Quality and adapter trimming

Before further analysis, it is common to evaluate the quality of the data, and to remove any adapters found in the reads and also low quality regions. Commonly used tools frequently do both of these things.

Quality is denoted on a per base level, via the PHRED score, which denotes the likelihood of the base being wrong. For Illumina data, the quality of a read will commonly be quite high in the beginning (Q30-40), but then fall along the read, dipping towards the end. Commonly anything below Q15-Q20 is regarded as bad, and portions of the reads where the average quality is getting too low are generally trimmed, i.e. removed from the read. The first read (R1) in a pair commonly has better quality than the second (R1) read.

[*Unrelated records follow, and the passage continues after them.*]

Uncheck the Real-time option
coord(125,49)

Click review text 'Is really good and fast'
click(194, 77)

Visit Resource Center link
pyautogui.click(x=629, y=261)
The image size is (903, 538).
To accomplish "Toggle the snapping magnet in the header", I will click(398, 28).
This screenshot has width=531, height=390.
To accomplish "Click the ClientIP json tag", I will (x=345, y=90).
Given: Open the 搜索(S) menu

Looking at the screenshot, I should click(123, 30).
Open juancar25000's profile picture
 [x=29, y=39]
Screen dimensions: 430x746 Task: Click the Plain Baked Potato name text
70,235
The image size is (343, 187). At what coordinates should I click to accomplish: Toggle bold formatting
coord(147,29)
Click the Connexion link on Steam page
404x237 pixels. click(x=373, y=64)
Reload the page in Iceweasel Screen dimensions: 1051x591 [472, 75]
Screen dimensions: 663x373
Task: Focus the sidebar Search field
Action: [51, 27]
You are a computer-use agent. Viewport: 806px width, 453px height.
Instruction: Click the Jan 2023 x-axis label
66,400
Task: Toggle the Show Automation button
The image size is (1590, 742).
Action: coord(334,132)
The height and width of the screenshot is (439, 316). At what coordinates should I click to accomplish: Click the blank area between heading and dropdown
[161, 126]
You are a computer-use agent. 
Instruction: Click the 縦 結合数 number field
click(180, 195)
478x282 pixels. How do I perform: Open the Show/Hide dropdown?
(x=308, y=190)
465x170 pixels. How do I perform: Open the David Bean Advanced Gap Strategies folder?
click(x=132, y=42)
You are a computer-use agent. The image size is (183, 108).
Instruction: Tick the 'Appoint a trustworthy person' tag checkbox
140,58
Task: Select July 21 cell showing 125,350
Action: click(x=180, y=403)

Nanopore basecalling and trimming

Nanopore sequence data is delivered in the fast5 file format which contains the raw signal data. That data can be translated into fastq files using dedicated basecallers such as Guppy / Bonito. Guppy comes with two different models for basecalling, a fast basecalling model and a high accuracy model. As the names indicate the high accuracy model gives more accurate basecalling and with better detection and binning of barcoded reads than the fast model. The average quality scores of sequences generated by Oxford Nanopore instruments are between 7 and 14 with quality being variable along the reads. Any sequences having a Q-value below 7 are usually discarded. In addition, trimming of the first group of bases (10-50) improves the overall quality score of the reads. Trimming of adapters and low-quality bases at the end of the sequences is also performed.

Pacific biosciences data

Pacbio sequences are delivered as BAM-files, where the bases do not have meaningful quality scores. Pacbio sequences do however have highly variable qualities for the bases. Depending on the sequencing technique used (Continues Long Reads (CLR) or Circular Consensus Sequencing (CCS)) the Pacbio reads can be corrected or not. The raw pacbio sequences can be converted into fastq or fasta files. When converted to fastq, the quality scores are marked with the exclamation mark: “!”, which is similar to “0”. CLR reads can easily be converted to fastq using the program bam2fastx, but with low quality scores. These reads can best be used in combination with Illumina reads to generate a hybrid assembly. CCS reads are demultiplexed and can be filtered using the number of passes using the SMRT portal software. More passes gives a better sequences afterwards. The CCS reads then can be converted to fastq reads with ccs, which uses each of the subreads in an alignment to polish the reads and generate high quality bases. It also removes the hairpin sequences from the CCS reads. At that point only limited or no trimming is needed of the reads.

Software availability

There are many tools available for doing QC and adapter trimming. This paper, although not quite new, contains a good overview of the process and the effect of some commonly used tools for Illumina data (Fabro et al., 2013). Important to note, all these tools can be used for paired-end and mate-pair sequencing data. Nevertheless, they usually do not account for the particularities of mate-pair sequencing protocol, often discarding more data than necessary. NxTrim is a trimming software optimized for mate-pair sequencing. For Nanopore and Pacbio data there fewer options available. Good starting points are tools such as NanoPack and Pauvre that give information about the quality of the sequence data.

Note: it might not be necessary to do quality trimming and adaptor removal in cases where mapping is the primary approach. The adapters are unlikely to match anything in the reference sequence, and mapping tools commonly take the quality score of the base into account and may leave low quality regions out.